Bütün bunlar için sen bir mücadele mi verdin, bir takım elemelerden geçerek mi kazandın bu ırktan olmayı, böyle bir ülkede, böyle bir asırda dünyaya gelmeyi?
Bir insan çalışır, çabalar, göz nuru döker ve sonundu doktor olur, mühendis olur ve bununla övünebilir. Ama kendisinin asla bir katkısının olmadığı bir konuda övünmesi ahmaklık değil midir? Hatta ahmaklıktan da öte, meseleyi sadece övünmekte bırakmayıp başkalarına hakarete götürüyorsa, Allah’ı (cc) gazaba getirmiş olmuyor mu?
Gelelim çok daha hayati bir meseleye; bir hak ve hakikat karşısında hiç düşünmeden bir ırkın, bir sülalenin yanında yer alma konusuna. İslam bunu yok etmek için gelmiştir, İslam bunun için vardır desek hiç abartmış olmayız.
“Ey iman edenler, Allah için şahitler olarak adaleti dimdik ayakta tutun, velev ki sizin bizzat kendinizin, annenizin babanızın ve akrabanızın aleyhine olsa bile, Zengin olsun fakir olsun, Allah iki tarafa da kendilerinden daha yakındır. O halde adaleti sağlamada nefsinizin arzularına uymayın. Yanlı davranırsanız ya da görevden kaçınırsanız bilin ki, Allah yapmakta olduklarınızdan haberdardır.” (4/135)
Geliniz, bu konuda nerede durduğumuzu, ırkçılık denilen bu cahiliye illetine ne kadar yakın veya uzak olduğumuzu ölçmek için kendimizi küçük bir testten geçirelim:
Komşularımızla, bağda bahçede birlikte yaşadığımız diğer insanlarla, yan yana ticaret yaptığımız esnafla aramızda çıkan anlaşmazlıklarda kendi haksızlığımızı kabullenebiliyor muyuz?
“Baba kusura bakma bu konuda komşumuz haklı, biz haksızız” diyebiliyor muyuz?
Eşimizin veya annemizin komşularla çıkan bir anlaşmazlıkta onları haklı çıkarabiliyor muyuz?

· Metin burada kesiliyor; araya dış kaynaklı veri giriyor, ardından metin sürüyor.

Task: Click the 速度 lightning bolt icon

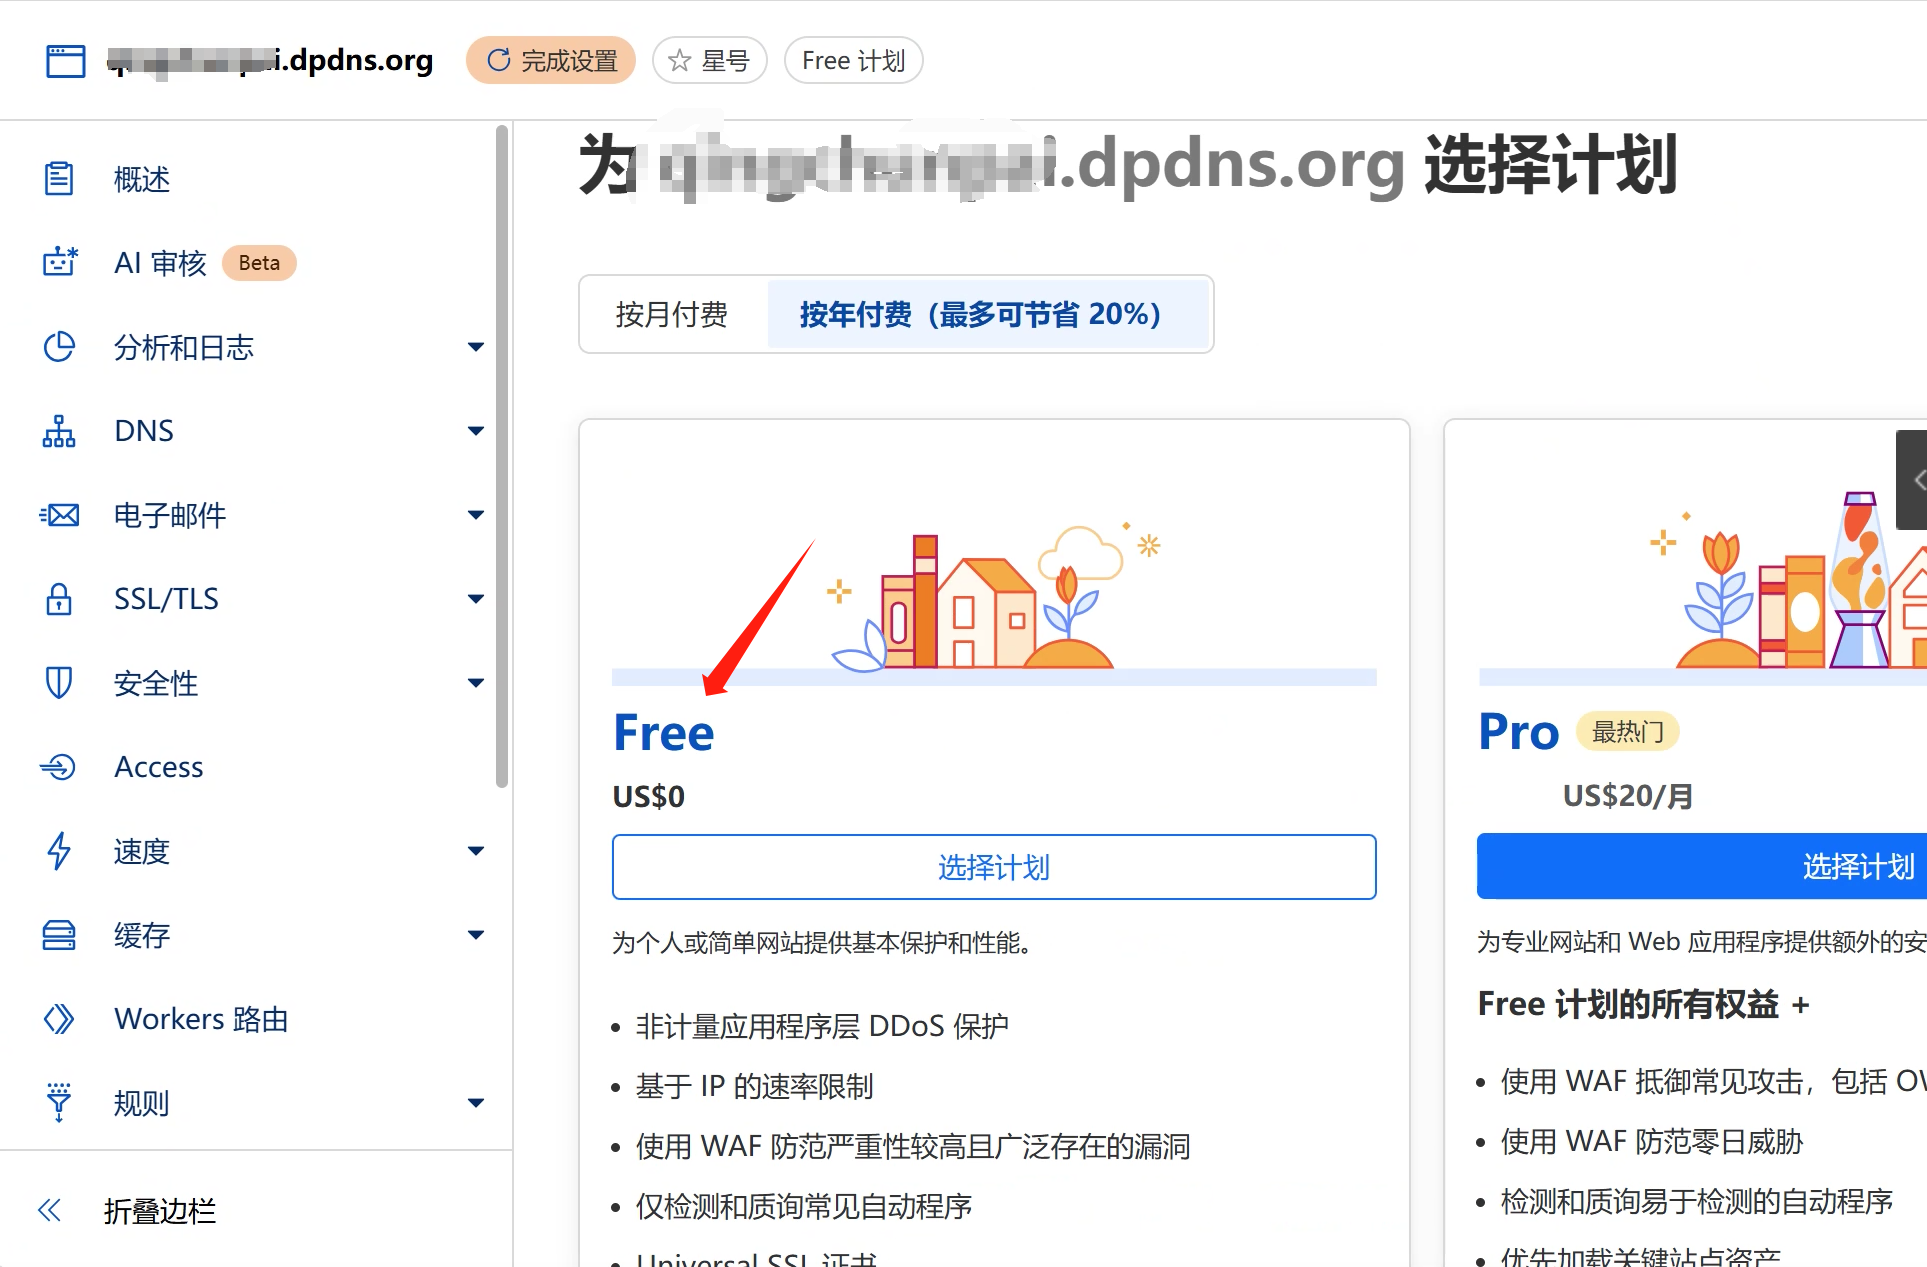Action: (59, 851)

Birçok defa tekrar ettiğim şu sahneyi lütfen bir daha gözünüzün önünde canlandırın: Akşama doğru okuldan veya işten evinize dönüyorsunuz, bir de baktınız ki sizin sokakta bir kavga var, biraz yaklaştınız ve gördünüz ki kavga sizinkilerle başkaları arasında, işin içinde babanız, kardeşleriniz var. Şimdi buyurun, soruyorum, ne yapacaksınız? Maalesef ben bu soruyu birçok delikanlıya sorduğumda, babasından kardeşinden yana olmak sanki Allah’ın tartışılmaz emriymiş gibi kolları sıvayıp kavgaya gireceğini söyledi.